«En aquel tiempo, se apareció Jesús a los Once y les dijo: “ld al mundo entero y proclamad el Evangelio a toda la creación. El que crea y se bautice se salvará; el que se resista a creer será condenado. A los que crean les acompañarán estos signos: echarán demonios en mi nombre, hablarán lenguas nuevas, cogerán serpientes en sus manos y, si beben un veneno mortal, no les hará daño. Impondrán las manos a los enfermos, y quedarán sanos”». (Mc 16,15-18)
Como en otros muchos pasajes evangélicos, Jesús instruye a sus discípulos y les impone la tarea de ser Iglesia militante, es decir, la de ser continuadores de su obra evangelizadora en la tierra. Y después de escuchar sus palabras ya no pueden quedar dudas sobre el carácter universal de su mensaje de salvación a los hombres, pues los envía “al mundo entero”, para que el Evangelio sea proclamado “a toda la creación”.
Y quizá es por esta circunstancia que la Iglesia nos propone hoy este pasaje evangélico en la fiesta de la conversión de san Pablo, el apóstol de los gentiles, el discípulo que no conoció ni trató nunca a Jesús, pero que a la postre, caído en tierra, derribado del caballo en el camino de Damasco, le formuló la pregunta más importante que puede realizar hombre alguno desde el suelo que pisamos: “¿Quién eres, Señor?”.
Y Jesús le respondió. Cuando el fariseo Pablo, el azote de los cristianos, escuchó la respuesta de Jesús, ya nada pudo ver de las cosas que hasta entonces habían ocupado su mente y habían poblado su corazón, aunque tuviera los ojos abiertos al mundo igual que antes los tenía, porque desde entonces, desde el momento en que escuchó las palabras: “Yo soy Jesús, a quien tú persigues”, desde ese preciso instante, ya solo vería por los ojos de aquel que lo había abatido, y todo lo demás, lo que hasta entonces había sido su vida y su razón de existir, todo el odio de su corazón y aquello en lo que creía, se esfumó como por ensalmo, y fue el apóstol que mejor supo comprender el mensaje misionero de Jesús para todos los hombres, judíos y no judíos.

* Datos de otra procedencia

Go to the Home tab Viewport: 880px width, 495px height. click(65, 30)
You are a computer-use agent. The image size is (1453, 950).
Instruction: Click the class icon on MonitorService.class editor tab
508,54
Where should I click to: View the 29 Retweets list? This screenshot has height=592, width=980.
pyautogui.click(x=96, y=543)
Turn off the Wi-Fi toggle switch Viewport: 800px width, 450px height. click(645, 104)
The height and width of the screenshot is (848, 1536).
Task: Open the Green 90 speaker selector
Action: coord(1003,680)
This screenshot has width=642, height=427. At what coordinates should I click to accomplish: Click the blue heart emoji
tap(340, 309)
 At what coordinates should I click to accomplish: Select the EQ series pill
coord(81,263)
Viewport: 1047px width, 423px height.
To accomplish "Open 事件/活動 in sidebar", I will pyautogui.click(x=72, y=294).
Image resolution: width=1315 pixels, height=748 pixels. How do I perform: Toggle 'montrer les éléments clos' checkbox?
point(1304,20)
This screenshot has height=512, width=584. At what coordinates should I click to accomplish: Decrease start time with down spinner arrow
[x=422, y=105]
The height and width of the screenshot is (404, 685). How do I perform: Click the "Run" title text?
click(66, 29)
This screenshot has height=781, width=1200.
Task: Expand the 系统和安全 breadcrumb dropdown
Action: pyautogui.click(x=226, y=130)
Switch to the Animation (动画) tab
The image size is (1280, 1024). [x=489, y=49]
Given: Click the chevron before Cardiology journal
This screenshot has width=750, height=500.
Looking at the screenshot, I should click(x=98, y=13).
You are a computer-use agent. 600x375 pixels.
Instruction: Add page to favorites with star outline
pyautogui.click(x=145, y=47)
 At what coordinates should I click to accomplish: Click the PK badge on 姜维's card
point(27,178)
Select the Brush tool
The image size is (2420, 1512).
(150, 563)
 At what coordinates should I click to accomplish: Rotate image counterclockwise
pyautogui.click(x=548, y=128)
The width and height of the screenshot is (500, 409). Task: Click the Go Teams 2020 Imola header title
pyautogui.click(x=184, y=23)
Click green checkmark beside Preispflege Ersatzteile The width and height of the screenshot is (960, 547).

Hay muchas respuestas como la de Pablo al Señor en la historia de nuestra salvación. Y en todos los casos, es un darse en todo, en el cuerpo y en el alma, un entregarse sin reservas ni miramientos a la voluntad divina. El patriarca Abrahán fue modelo de obediencia a Dios más allá de cualquier consideración humana, y no dudó en ofrecer en holocausto a su hijo primogénito.
El niño Samuel, en la oscura noche del templo de Silo, siguiendo las indicaciones de su maestro Elí, se ofreció al Señor con la respuesta más hermosa: “Habla, que tu siervo escucha”, y María, la llena de gracia, ante el sorprendente anuncio del arcángel Gabriel ofrendó su cuerpo virginal como morada de Jesús, con aquel “Hágase en mí según tu palabra”, que nos trajo al Redentor del mundo en la plenitud de los tiempos.
Y a partir de ese instante, en el tiempo nuevo, en el tiempo de la humanidad redimida por la sangre de Cristo, es siempre Jesús el que nos llama a la conversión de un modo insistente. Y aunque en los evangelios esta llamada es genérica y universal, todos y cada de nosotros, con el ejemplo de los santos que supieron escucharla en una vida de entrega y de amor sin límites debemos personalizarla en nosotros mismos, hacerla nuestra para siempre, sentirnos aludidos por su insistencia, implicarnos con un corazón lleno de misericordia.
Y será entonces, que se cumplirá lo que dice Jesús de los que creen, porque hablaremos las lenguas nuevas del amor, agarraremos con nuestras manos las serpientes de las miserias humanas y no nos morderán, y estaremos vacunados contra el veneno mortal del pecado.